Tuesday, August 2, 2011

A mouse under my hat...or was it just a dream?

I dreamed that I was walking in Walmart with a field mouse hidden under my hat. I was working undercover for the Immigration Department.

I was on a secret mission to stop the Chinese government from selling baby goats as weed-eaters. I was also looking for some new shoes. I wanted something more fashionable than the sequined flip flops I had been wearing. I was looking for shoes with style and comfort, but not too concerned with flashiness or sparkly stuff. Anyway, back to the mission...

Walmart wanted to buy the baby goats until I told them that importing baby goats to use as weed-eaters was illegal. I showed them my badge and kept hoping the mouse wouldn't fall out from under my hat.

They promised not to buy any Chinese goats. I had them sign some papers and then I left.

As I walked away I looked down at the papers and they had some scribbling on them that I couldn't read. Nothing else just scribbling.

The Walmart guys tricked me.

I went home to a small house. The roof was full of fat guys that were speaking only in French.

They were wearing sweatsuits and berets.

I asked them why they were on my roof but they just said "croissants."

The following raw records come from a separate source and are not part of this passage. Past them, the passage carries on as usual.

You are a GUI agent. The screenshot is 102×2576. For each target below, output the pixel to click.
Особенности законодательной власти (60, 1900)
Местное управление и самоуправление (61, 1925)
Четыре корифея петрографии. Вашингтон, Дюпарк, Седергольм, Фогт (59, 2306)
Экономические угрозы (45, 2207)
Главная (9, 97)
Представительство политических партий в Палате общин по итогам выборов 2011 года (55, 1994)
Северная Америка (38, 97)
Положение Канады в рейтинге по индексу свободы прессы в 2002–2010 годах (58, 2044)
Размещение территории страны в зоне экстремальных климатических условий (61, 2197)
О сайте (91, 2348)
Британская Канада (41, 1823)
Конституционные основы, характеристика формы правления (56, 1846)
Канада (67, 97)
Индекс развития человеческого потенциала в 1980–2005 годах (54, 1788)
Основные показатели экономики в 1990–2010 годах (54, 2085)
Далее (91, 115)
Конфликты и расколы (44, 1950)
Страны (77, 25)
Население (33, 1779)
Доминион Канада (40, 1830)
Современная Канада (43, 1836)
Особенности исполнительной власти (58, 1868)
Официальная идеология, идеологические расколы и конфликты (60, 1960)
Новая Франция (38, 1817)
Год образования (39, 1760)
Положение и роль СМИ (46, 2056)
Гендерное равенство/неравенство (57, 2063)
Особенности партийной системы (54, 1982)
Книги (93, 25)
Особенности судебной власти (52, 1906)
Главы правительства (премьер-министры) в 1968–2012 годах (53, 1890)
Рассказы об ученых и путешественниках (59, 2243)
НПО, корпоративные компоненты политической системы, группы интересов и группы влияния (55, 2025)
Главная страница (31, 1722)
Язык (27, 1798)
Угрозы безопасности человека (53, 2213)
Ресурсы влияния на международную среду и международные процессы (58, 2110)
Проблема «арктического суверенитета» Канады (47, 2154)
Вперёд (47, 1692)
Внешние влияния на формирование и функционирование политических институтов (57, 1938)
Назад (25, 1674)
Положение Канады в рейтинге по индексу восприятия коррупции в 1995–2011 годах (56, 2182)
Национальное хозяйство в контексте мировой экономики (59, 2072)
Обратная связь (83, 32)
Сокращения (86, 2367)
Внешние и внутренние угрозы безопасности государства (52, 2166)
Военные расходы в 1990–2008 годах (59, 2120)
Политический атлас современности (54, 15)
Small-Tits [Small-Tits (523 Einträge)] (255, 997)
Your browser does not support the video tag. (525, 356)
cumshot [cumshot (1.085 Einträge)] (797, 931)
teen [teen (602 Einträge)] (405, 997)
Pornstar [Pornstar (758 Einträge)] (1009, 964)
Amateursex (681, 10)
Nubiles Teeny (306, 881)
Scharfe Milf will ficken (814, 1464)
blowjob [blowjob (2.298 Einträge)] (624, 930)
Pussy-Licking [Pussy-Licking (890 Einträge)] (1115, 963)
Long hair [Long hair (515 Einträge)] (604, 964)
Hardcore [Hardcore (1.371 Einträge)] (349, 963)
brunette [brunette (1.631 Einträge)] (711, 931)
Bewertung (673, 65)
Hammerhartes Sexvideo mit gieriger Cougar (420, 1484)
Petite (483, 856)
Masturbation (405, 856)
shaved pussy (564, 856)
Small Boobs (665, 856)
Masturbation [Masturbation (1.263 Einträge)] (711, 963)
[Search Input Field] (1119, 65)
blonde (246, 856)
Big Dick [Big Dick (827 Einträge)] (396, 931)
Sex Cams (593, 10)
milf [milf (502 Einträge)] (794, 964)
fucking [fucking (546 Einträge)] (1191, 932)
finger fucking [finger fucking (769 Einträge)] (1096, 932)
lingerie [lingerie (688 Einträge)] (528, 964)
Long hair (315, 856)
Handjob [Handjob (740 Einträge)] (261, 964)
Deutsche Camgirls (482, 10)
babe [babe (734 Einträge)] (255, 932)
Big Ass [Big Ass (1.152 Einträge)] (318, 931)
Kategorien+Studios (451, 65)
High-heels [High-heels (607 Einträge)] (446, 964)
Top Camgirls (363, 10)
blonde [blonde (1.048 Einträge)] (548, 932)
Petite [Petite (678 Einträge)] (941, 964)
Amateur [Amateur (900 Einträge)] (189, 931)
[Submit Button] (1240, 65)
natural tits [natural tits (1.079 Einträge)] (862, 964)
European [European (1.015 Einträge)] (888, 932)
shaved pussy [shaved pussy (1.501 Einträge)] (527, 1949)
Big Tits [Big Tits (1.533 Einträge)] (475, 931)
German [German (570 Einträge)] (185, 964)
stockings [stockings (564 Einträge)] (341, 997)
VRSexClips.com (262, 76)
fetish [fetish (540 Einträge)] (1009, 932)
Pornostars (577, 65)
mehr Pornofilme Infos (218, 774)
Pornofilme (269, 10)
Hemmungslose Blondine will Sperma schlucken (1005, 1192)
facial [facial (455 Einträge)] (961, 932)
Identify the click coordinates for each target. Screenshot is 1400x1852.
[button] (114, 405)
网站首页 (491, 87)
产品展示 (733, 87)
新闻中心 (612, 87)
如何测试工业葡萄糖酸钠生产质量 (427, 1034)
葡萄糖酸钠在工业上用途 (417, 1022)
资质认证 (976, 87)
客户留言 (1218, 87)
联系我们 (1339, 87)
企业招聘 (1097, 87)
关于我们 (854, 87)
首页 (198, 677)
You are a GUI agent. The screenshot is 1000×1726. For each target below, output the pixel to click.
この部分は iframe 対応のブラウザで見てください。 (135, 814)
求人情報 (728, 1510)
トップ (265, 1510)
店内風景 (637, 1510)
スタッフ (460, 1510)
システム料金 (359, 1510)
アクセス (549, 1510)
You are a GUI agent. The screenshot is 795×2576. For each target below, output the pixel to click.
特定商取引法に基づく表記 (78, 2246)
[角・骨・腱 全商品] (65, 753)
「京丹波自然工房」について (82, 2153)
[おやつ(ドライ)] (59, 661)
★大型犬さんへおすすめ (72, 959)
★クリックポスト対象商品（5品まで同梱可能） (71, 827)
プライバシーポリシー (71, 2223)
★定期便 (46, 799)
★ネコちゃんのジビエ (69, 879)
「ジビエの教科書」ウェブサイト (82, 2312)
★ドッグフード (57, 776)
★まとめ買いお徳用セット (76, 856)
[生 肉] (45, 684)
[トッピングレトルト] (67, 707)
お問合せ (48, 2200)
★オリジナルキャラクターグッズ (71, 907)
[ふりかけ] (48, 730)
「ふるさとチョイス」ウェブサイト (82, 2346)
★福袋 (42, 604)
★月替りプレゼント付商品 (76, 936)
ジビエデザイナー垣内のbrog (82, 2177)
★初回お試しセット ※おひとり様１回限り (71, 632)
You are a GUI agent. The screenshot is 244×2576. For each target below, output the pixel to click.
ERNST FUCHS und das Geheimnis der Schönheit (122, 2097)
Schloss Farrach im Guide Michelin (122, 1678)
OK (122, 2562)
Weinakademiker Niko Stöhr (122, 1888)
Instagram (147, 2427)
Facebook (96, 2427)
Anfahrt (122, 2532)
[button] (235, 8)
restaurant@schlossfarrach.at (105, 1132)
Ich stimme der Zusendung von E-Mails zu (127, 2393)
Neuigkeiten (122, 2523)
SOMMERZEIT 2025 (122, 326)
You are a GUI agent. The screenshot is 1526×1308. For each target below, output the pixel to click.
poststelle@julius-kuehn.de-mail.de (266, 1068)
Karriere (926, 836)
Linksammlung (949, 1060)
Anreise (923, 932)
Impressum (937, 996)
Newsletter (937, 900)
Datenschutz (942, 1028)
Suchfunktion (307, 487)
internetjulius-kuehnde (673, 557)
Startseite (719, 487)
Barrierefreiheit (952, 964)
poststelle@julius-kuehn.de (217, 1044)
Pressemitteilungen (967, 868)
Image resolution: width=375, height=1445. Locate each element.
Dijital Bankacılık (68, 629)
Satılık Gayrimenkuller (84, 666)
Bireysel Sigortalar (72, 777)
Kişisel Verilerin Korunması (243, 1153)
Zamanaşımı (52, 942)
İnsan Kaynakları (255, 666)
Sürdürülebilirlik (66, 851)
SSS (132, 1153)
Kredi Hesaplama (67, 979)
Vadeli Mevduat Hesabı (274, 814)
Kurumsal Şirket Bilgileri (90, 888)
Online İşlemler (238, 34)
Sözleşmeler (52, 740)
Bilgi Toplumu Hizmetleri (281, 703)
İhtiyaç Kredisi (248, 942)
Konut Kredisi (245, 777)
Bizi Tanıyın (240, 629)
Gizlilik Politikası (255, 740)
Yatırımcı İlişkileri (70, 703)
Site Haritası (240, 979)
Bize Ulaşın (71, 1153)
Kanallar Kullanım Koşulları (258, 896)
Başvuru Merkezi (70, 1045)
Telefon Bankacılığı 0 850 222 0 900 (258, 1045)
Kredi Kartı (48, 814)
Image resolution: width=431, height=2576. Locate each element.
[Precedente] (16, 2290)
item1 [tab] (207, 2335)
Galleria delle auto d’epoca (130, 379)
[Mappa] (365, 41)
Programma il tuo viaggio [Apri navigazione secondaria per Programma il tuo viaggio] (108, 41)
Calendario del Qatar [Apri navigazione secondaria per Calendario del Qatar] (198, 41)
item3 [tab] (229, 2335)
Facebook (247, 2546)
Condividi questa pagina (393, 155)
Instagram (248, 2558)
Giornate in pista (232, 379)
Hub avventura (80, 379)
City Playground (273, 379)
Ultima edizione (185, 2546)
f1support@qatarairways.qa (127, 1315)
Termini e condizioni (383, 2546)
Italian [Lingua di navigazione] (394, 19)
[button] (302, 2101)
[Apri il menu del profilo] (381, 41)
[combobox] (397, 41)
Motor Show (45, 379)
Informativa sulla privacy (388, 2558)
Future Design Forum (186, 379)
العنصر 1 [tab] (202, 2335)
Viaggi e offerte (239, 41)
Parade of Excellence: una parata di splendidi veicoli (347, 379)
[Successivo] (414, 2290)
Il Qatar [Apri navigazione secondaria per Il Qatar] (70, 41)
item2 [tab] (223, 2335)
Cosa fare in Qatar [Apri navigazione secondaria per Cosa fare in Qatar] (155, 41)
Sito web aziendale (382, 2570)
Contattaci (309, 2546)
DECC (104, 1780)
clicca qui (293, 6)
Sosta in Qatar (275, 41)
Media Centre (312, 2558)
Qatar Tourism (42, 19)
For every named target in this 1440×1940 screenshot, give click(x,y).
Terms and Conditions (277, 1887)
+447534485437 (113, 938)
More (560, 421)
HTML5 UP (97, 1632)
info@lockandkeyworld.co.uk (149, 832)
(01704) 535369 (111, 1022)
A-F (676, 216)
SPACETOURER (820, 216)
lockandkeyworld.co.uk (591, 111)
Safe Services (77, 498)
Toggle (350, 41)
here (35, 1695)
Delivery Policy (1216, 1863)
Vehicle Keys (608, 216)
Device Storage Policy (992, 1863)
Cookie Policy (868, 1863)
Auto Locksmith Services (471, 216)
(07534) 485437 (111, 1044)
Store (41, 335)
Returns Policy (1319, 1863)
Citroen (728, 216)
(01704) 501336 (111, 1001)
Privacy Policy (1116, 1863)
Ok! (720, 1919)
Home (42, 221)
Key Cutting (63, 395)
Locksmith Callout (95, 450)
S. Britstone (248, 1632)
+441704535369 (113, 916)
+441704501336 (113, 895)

Then they started jumping up and down and shouting "croissants, croissants!", over and over.

I was afraid they would collapse my roof and I yelled at them but they could not understand me.

I went inside and found that my refrigerator was empty... except for a bag of croissants. I put the croissants under my coat and quickly went out the back door.

I heard the fat guys yelling something so I started running. I could hear them behind me yelling something angrily in French. I think they were mad because I had taken the croissants.

I kept running and their voices slowly faded into the distance.

I ran until I couldn't run any farther. ...and then I woke up in my living room ...out of breath and laying on my back.

I had nothing on but one shoe and a black sock and there was an empty croissant bag on my stomach.

I reached up to check my hat. My hat and mouse were gone. I thought the French guys must have taken them. I felt I should call the police then I realized it was just a dream. I don't know who ate the croissants, but it wasn't me.

For some reason, I liked the mouse under my hat, and I missed him.

I clutched the croissant bag to my chest and began to cry.

When I had recovered I stood up straight and tall and bravely said, "I salute you little mouse, wherever you are."

Then I put the croissant bag on my head, saluted smartly and marched around my living room, holding back the tears and vowing to find the frenchmen.